With this data foundation in place, many leading B2B organizations are adding robust self-service capabilities that create a direct, measurable line from ad spend to revenue. The concept, "frictionless commerce," is designed to allow customers to handle everything from simple re-orders to intricate, configured purchases without ever needing to speak to a human. The capability is enabled by established enterprise players like Salesforce and Adobe, alongside the fast expansion of platforms like Shopify into the B2B marketplace.

  • Frictionless flow: For institutional sales, it can mean solving the challenge of navigating intricate configurations, as was the case for the Financial Times and its B2B subscribers. Duran states, "Self-service means a frictionless commerce experience where an order can come through and I don't have to touch it. It replaces the traditional process of having to call somebody during business hours, catch a fax, do an email, get a purchase order, send an invoice, and get a payment."

  • Follow the money: For brands with extensive retail networks, it means empowering independent shops, a strategy demonstrated by the self-service portal created for toy company Melissa & Doug. Duran observes, "When you have frictionless self-service, you gain an intimate understanding of your ROI because the business cases are aggressive and can tell you exactly how much money you make on each transaction."

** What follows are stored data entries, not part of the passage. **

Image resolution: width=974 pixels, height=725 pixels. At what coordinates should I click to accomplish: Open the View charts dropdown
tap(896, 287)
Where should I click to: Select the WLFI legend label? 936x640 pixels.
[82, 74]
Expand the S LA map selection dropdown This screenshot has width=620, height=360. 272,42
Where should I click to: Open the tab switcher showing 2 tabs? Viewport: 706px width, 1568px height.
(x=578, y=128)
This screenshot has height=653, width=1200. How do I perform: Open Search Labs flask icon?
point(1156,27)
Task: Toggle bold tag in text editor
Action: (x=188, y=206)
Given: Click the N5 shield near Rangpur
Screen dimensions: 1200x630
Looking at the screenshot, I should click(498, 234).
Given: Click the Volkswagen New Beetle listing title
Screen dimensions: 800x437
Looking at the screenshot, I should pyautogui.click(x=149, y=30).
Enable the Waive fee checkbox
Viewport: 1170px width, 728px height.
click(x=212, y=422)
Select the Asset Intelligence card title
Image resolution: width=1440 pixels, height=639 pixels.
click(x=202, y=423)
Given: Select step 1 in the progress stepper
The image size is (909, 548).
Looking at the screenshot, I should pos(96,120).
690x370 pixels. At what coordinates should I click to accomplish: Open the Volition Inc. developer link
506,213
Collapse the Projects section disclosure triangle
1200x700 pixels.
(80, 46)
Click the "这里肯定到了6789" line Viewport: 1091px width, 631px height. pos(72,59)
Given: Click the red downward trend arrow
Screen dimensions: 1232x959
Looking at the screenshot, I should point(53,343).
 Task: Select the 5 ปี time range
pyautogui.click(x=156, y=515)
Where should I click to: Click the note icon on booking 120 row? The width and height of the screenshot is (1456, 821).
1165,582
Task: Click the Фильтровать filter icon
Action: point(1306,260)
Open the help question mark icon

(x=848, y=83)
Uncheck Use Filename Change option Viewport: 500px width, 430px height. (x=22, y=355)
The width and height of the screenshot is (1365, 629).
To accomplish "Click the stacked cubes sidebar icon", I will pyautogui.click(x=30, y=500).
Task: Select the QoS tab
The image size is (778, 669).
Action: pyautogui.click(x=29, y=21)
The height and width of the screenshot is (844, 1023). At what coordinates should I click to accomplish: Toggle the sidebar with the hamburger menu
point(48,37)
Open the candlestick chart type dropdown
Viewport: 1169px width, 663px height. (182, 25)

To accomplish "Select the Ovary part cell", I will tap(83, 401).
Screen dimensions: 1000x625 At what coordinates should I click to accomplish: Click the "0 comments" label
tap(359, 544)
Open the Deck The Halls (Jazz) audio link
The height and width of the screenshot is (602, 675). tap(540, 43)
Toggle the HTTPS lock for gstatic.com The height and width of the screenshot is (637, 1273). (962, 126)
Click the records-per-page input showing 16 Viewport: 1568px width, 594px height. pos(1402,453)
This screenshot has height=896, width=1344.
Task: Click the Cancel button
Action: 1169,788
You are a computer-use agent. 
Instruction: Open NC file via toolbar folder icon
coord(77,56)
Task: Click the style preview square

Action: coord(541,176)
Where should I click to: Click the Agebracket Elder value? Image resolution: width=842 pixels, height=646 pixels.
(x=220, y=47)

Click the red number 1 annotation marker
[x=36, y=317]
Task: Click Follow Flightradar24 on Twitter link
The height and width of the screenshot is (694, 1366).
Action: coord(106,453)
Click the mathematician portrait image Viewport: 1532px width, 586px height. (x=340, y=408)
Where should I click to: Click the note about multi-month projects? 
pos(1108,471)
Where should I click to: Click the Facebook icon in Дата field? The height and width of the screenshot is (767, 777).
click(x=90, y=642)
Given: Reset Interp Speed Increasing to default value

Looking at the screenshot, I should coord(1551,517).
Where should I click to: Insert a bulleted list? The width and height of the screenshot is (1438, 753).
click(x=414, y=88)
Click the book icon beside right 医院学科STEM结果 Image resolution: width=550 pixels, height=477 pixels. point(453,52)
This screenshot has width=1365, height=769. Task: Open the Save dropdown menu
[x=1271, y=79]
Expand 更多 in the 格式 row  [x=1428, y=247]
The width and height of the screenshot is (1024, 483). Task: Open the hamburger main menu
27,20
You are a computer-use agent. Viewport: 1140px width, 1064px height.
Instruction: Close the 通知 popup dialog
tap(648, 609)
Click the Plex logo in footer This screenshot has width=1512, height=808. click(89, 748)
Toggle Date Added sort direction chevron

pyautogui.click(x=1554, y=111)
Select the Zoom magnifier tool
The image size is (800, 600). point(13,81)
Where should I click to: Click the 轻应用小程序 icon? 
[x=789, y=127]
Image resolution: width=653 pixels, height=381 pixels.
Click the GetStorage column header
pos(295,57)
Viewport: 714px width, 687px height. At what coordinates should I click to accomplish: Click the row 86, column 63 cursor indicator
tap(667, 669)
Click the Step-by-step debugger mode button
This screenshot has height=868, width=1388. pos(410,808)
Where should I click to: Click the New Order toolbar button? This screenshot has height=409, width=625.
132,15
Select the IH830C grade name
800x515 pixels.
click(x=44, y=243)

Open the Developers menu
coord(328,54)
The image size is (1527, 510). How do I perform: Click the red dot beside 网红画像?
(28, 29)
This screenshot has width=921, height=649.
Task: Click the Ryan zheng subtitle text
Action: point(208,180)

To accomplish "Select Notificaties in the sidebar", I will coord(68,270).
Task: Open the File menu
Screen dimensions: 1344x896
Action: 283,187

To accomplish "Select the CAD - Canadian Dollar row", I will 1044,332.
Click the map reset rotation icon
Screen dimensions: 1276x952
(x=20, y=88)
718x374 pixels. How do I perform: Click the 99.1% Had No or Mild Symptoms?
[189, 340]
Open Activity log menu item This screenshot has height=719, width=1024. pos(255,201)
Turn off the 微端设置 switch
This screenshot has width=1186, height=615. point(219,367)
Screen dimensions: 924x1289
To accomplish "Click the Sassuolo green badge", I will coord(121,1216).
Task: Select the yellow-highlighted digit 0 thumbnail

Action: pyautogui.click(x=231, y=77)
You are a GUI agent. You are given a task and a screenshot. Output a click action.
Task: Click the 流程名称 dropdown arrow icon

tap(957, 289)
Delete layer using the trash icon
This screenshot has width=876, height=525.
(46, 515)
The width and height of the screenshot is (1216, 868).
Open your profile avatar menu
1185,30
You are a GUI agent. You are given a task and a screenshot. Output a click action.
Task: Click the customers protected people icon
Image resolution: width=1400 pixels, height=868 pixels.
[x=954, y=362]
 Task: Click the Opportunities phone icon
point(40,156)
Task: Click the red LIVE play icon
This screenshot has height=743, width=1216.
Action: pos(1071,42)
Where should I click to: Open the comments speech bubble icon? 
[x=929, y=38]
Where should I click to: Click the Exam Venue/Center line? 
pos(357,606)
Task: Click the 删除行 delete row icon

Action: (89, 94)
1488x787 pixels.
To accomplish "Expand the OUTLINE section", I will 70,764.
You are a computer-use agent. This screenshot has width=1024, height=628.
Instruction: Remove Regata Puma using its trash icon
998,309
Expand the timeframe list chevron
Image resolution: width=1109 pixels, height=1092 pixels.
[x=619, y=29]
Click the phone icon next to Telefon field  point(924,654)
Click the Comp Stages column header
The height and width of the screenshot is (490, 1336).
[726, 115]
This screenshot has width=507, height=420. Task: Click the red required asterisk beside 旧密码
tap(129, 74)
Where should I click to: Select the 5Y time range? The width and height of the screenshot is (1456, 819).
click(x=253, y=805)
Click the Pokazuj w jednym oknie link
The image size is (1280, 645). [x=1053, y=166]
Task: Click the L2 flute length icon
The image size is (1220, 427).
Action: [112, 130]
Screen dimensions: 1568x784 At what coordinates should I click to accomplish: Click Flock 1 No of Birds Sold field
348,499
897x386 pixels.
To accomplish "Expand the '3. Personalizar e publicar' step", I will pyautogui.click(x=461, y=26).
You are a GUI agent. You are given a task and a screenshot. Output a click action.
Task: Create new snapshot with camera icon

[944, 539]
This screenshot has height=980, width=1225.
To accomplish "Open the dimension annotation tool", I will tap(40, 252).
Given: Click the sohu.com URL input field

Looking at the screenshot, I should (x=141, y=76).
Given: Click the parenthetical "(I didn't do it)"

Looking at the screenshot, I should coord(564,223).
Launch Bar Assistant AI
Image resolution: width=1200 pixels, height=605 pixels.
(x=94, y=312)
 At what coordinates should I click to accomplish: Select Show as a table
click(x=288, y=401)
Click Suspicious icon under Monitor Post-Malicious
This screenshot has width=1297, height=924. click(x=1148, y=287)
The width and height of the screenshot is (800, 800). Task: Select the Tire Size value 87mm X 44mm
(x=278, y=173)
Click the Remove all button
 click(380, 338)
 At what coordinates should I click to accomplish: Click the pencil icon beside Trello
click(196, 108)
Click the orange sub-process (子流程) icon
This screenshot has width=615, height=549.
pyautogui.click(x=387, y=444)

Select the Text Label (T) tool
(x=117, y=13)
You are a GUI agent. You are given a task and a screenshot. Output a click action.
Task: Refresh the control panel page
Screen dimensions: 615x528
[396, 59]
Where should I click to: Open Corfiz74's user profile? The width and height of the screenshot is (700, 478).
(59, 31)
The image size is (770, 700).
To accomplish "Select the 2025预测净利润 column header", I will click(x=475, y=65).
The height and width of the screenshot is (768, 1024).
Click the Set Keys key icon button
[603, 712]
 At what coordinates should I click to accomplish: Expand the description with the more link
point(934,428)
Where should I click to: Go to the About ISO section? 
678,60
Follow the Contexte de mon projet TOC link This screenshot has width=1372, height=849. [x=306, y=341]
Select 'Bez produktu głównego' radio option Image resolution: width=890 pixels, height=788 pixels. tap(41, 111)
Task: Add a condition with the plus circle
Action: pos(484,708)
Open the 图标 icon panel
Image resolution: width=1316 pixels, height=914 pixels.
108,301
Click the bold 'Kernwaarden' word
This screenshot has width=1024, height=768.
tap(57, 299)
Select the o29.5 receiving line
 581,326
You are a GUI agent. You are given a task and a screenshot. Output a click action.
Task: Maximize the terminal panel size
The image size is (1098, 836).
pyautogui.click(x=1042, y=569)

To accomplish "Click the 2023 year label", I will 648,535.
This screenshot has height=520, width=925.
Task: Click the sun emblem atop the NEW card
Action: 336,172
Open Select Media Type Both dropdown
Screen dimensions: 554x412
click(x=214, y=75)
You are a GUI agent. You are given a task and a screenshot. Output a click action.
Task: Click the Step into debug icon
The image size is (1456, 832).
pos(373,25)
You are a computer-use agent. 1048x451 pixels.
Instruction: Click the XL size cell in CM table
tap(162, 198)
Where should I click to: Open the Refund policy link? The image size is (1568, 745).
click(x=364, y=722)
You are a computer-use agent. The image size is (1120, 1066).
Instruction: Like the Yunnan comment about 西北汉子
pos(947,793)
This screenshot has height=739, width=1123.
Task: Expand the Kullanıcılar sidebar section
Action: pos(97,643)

The strategy extends beyond a company's direct customers to empower entire partner ecosystems. In the common B2B2C model, a brand's success is tied directly to the success of its dealers. By leveraging the first-party data and consolidated content capabilities of the digital flagship, manufacturers can create a powerful "flywheel" effect, feeding their channel partners with highly qualified leads. Duran points out, "If you can increase revenue for your channel partners, you are both successful, and that creates a flywheel. You get more channel partners, they make more money, and you get a higher return on ad spend. It creates a cycle where everyone grows together."

  • From cold to hot: For Volvo Trucks, it meant using rich data to identify specific truck-buying audiences and arming dealers with the right content to engage them—a clipping strategy for a digital age—helping transform the sales process. Duran highlights, “When a person comes to the door of the dealership, it's not a cold lead; it's a hot lead. That turns into more revenue, and you can track that all the way through.”

  • Unlocking innovation: Ultimately, this transformation is seen by many as a foundation for the next wave of innovation: AI. As B2B companies look to unlock growth with generative AI and accelerate their advertising timelines, Duran says that, in his view, the success of these initiatives is entirely dependent on data quality, stating, “The AI use cases that are built by these B2B companies are only as good as the data that they collect. If there's nothing for the AI to train on, it simply won't be valuable.”

The dependency on data is driving a fundamental change in how B2B companies go to market. As Duran explains, the new approach focuses on being more intentional with buying moments while also augmenting the capabilities of existing sales teams. The old playbook of closing deals over drinks is giving way to a new reality with potential customers demanding proof-of-concept over spoken promises.

The evolution creates new opportunities for B2B brands and, in doing so, sends a clear signal to the advertising platforms that serve them. The challenge for advertising platforms is to go deeper with their audiences, enabling new capabilities like automated video ad creative. If they can go deeper, they can offer more valuable inventory and more effective strategies to the B2B brands they serve. Those who can adapt will be best positioned to lead the experience race and be a case study to brands across industries.